Message Received: Paul Steinbeck on the Art Ensemble of Chicago

During his Faculty Fellowship with the Center for the Humanities in fall 2014, Paul Steinbeck, assistant professor of music, completed the fourth chapter of Message to Our Folks: The Art Ensemble of Chicago, Improvisation, and Great Black Music, under contract with the University of Chicago Press. It’s scheduled for release in 2016, the 50th anniversary of the musical group’s founding. We asked him for an early glimpse of this work in progress.


Briefly, what is your book about?
It’s a history of the Art Ensemble of Chicago, one of the most significant African-American musical groups to emerge in the 1960s. There are a lot of ways to write a history; this one combines historical inquiry with detailed analyses of the group’s Art Ensemble founder Roscoe Mitchell gives a talk Fri., Dec. 5; see cenhum.artsci.wustl.edu/events.performances, an interdisciplinary approach rarely employed in jazz studies and improvisation studies.

What is the Art Ensemble?
It’s a group of African-American musicians who emerged from Chicago’s Association for the Advancement of Creative Musicians [AACM] in the late 1960s. They were an international phenomenon, an innovative, experimental jazz group that played hundreds of instruments from around the world, wore symbolic costumes and face paint, recited poetry and performed theatrical sketches during their shows. You might call them an experimental music group or a performance art group. Their motto was “Great Black Music — Ancient to the Future.”

They were also an economic cooperative that pooled their resources. They were very conscious of hard-working American musicians who didn’t have anything to show for it. When the group moved to Paris in 1969, they became minor celebrities but they did everything cooperatively: lived in a house together, bought trucks together and the like. It allowed them to grow their business and reach greater heights. When they made money, they invested in new instruments or saved it, which allowed them to be more selective about their gigs. They subordinated their egos for the greater good. Eventually they were able to buy houses and put their kids through college. One member, Lester Bowie [a St. Louisan], even gave financial lessons to other musicians.

How did you come to know the Art Ensemble?
As a student at the University of Chicago, I participated in the undergraduate jazz ensemble, directed by Mwata Bowden, who was also a former president of the AACM. He exposed us to this whole world. Playing the acoustic bass, I was struggling to be heard. He turned me on to Malachi Favors, who played bass for the Art Ensemble, and I started listening to him. A couple of years later, I spotted him at the Hyde Park Co-op.
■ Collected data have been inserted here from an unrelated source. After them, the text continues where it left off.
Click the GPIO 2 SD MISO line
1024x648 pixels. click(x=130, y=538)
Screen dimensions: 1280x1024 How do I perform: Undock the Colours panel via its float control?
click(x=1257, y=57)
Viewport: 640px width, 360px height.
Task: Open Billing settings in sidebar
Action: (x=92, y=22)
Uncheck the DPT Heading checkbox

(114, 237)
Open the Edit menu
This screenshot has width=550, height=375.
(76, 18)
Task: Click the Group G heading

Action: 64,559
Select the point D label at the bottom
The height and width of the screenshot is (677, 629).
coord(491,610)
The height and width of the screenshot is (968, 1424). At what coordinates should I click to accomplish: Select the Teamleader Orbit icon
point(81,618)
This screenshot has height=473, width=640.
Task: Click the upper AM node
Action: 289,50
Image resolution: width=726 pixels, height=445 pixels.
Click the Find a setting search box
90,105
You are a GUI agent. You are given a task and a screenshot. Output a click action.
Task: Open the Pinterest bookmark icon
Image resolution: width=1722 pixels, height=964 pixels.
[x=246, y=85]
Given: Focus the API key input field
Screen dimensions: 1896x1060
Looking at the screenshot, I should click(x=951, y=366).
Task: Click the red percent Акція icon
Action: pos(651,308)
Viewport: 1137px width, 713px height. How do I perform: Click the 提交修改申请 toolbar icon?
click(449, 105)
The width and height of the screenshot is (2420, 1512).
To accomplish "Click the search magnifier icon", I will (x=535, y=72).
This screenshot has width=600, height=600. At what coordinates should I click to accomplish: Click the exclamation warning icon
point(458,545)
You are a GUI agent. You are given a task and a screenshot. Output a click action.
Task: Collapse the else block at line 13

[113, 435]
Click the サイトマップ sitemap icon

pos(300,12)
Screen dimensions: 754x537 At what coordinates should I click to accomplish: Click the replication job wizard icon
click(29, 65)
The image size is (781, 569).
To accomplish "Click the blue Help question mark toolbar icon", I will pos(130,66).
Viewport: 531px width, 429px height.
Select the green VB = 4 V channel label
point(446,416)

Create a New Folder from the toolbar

My jazz hero in the bread aisle! I’m sure I made some clumsy introduction, but he was very friendly and personable, if only in a few words. Later, when I was interviewing his daughter and siblings for the book [Favors died in 2004], they told me about his military service in the 1950s, and how he used to bring them things like Swiss chocolate and toothbrushes from his tours overseas. We tend to put people on pedestals, but they’re even more remarkable when they’re just people. But that day, I did continue to trail Favors around the store.
Paul Steinbeck performing in the Duke Ellington Jazz Festival at Bohemian Caverns in Washington, D.C. (Photo: Jean-Francois Kalka)
Tell us about your research for the book.
I conducted archival research at Paris’ Bibliotèque nationale; New York’s Institute of Jazz Studies at Rutgers and the New York Public Library; and Chicago’s Center for Black Music Research, the Chicago History Museum, the Chicago Jazz Archive, and the Art Ensemble’s own collection. It was sometimes challenging to get interviews with group members, but I did get them. I went to Chicago, Paris, New York City to interview members, family, business contacts. Talking with them directly had a big impact. When I’m listening to their performances or watching them on YouTube, I’m trying to figure out what’s going on — the improvising, the decision-making, the contingencies. But hearing is always subjective. I don’t want to privilege mine. Having a conversation with them, listening to them muse on what happened before or after the performance — I wouldn’t be able to write a book like this without their insight.

Your book is the first monograph on the Art Ensemble. Why do you think that is?
Scholars have written about the group before — in the U.S., France, Italy, Germany. There’s a huge volume of words in other forms. Mine is the first to give the group book-length treatment.

As a professional musician [Steinbeck plays acoustic bass], how do you think you might hear the group’s performances differently from others who might be examining them?
I have technical insight; I can identify technique and understand the physical aspects of performing. It also helps that I improvise and I know this particular scene after studying music with close colleagues of the Art Ensemble.

Where did your book title (Message to Our Folks) come from?
It’s the name of a 1969 Art Ensemble album. It says music has a message; it communicates more than sound. There’s also the question of who “our folks” is. Is it African Americans on the south side of Chicago? All African Americans? Members of the African diaspora? All music listeners? This album title reflects that the group was concerned with ideas as well as music — with having an impact, modeling a community.

What might interest others outside your field in this book?
The book has fun anecdotes about people and events, and I think they’ll enjoy the big personalities and radical thinking. Those in cultural studies, performance studies and musicians should find a lot for them, too.